*Activity*.
Every line of the entries below from the one containing "Where should I click to: Click the Alipay" to the one containing "Task: Click the external", both ends included, must be written out exactly. No other line belongs in the answer.
——
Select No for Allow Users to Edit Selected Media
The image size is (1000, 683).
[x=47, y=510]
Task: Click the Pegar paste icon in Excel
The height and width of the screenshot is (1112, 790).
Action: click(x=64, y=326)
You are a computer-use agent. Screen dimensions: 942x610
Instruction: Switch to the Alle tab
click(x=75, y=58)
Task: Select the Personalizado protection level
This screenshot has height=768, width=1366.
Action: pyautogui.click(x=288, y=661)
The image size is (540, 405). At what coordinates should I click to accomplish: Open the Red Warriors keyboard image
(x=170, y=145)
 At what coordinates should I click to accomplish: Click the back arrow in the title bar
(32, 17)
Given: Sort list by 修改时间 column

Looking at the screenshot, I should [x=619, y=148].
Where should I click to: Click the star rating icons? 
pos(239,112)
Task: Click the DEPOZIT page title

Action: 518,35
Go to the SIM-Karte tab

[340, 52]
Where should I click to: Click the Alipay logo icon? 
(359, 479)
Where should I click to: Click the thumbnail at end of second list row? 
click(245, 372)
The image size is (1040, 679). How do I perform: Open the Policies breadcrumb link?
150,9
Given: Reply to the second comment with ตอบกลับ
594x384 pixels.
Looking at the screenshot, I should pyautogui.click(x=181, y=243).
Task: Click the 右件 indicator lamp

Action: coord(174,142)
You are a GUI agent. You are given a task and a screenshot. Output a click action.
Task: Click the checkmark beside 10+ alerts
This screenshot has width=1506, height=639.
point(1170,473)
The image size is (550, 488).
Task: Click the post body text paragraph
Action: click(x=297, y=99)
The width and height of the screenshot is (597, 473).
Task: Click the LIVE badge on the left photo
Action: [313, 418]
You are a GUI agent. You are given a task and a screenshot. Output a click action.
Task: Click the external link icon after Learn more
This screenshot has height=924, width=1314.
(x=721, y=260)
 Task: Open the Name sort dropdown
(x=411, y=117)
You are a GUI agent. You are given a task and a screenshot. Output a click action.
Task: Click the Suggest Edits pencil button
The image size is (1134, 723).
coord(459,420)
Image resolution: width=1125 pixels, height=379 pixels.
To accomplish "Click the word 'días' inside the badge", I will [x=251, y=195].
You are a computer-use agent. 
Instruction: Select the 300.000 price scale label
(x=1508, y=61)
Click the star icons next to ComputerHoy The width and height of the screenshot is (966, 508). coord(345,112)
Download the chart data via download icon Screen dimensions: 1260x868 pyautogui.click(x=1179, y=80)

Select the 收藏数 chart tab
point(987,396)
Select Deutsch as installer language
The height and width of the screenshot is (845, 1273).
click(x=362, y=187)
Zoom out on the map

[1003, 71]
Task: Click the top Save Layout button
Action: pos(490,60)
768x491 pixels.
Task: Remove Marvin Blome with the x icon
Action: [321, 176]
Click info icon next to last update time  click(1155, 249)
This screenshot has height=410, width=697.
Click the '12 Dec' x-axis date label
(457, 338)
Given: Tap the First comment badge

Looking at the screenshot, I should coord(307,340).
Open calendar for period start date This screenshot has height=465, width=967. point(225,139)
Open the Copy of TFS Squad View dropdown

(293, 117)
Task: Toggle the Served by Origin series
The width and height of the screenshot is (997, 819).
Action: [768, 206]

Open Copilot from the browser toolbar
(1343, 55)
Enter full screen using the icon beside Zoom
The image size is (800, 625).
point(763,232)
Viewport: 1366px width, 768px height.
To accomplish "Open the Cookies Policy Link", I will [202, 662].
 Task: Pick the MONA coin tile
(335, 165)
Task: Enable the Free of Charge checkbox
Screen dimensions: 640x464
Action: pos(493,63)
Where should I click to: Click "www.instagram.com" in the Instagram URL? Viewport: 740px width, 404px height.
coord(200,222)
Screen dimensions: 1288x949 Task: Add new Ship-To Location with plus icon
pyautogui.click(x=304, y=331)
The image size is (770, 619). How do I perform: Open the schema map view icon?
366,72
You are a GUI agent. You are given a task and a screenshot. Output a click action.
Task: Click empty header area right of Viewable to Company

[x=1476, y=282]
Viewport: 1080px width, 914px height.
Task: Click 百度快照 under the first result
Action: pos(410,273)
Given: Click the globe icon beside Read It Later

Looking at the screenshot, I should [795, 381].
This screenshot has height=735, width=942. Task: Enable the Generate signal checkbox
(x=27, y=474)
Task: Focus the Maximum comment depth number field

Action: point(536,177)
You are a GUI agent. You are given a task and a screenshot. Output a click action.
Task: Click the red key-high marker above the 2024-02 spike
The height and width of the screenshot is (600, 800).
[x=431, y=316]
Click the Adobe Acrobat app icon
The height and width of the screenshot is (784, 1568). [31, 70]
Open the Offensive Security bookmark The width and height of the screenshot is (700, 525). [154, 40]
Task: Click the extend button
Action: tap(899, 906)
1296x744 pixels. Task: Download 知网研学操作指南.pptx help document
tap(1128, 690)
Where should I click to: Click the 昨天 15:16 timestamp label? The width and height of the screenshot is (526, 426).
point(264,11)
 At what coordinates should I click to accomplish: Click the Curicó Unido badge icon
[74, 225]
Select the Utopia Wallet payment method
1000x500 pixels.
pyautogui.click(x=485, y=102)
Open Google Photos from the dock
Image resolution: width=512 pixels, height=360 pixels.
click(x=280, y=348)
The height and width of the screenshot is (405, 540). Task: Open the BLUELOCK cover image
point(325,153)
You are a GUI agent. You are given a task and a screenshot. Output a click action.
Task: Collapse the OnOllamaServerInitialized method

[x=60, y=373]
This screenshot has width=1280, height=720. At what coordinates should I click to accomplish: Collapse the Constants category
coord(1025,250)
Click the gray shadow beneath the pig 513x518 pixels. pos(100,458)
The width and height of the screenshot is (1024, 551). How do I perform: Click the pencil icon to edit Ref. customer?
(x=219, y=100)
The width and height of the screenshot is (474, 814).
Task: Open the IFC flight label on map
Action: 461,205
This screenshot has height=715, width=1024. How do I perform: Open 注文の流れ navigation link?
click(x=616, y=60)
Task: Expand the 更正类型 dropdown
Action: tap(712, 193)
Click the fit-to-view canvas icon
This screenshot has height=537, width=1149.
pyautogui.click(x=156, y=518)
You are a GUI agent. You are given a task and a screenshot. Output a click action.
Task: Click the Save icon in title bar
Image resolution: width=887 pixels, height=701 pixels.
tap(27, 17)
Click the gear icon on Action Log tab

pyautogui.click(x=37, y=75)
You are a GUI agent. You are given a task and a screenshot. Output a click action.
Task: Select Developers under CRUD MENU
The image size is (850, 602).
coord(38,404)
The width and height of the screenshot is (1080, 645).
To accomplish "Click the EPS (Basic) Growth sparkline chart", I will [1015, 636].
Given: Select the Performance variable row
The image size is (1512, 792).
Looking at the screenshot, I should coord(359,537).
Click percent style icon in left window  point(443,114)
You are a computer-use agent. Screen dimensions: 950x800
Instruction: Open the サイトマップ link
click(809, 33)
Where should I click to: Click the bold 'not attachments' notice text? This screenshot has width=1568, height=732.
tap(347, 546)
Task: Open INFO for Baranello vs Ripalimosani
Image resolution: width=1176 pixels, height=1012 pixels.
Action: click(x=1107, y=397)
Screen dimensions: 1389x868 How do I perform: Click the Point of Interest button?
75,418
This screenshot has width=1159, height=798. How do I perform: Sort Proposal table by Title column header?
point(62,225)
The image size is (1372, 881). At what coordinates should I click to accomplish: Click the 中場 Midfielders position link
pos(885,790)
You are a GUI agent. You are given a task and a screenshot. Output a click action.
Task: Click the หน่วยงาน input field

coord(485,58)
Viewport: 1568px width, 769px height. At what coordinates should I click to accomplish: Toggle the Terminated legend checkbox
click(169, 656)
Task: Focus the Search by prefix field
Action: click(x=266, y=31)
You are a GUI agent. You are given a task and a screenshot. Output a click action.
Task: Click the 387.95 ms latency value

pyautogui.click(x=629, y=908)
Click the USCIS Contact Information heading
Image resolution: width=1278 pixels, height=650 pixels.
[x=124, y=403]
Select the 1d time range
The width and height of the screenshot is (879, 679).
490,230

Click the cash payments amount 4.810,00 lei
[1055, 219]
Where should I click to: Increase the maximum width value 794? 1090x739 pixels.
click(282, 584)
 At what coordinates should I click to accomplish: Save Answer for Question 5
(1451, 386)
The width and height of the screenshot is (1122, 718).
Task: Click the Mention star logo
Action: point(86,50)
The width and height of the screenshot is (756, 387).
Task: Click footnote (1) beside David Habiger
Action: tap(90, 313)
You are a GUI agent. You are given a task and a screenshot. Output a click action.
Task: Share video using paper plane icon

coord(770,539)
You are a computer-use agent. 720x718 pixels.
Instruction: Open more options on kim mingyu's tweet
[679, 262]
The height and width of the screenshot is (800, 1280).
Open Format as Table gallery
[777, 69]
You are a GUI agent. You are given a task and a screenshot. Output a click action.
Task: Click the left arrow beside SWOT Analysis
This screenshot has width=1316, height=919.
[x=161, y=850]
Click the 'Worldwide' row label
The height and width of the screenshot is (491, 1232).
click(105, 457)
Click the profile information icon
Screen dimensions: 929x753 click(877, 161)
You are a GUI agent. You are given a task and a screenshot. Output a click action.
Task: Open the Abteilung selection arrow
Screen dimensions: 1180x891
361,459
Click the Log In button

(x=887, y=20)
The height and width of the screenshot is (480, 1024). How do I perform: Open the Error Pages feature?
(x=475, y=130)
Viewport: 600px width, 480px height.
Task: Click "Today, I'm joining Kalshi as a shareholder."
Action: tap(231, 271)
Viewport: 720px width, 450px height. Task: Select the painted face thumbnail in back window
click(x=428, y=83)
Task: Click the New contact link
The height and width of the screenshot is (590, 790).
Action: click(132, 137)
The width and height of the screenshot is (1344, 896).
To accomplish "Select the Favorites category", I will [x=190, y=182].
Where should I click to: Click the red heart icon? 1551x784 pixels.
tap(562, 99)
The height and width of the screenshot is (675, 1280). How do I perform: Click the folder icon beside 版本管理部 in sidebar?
——
*Response to the exercise*.
Where should I click to: Click the Alipay logo icon? 
(359, 479)
Where should I click to: Click the thumbnail at end of second list row? 
click(245, 372)
The image size is (1040, 679). How do I perform: Open the Policies breadcrumb link?
150,9
Given: Reply to the second comment with ตอบกลับ
594x384 pixels.
Looking at the screenshot, I should pyautogui.click(x=181, y=243).
Task: Click the 右件 indicator lamp

Action: coord(174,142)
You are a GUI agent. You are given a task and a screenshot. Output a click action.
Task: Click the checkmark beside 10+ alerts
This screenshot has width=1506, height=639.
point(1170,473)
The image size is (550, 488).
Task: Click the post body text paragraph
Action: click(x=297, y=99)
The width and height of the screenshot is (597, 473).
Task: Click the LIVE badge on the left photo
Action: [313, 418]
You are a GUI agent. You are given a task and a screenshot. Output a click action.
Task: Click the external link icon after Learn more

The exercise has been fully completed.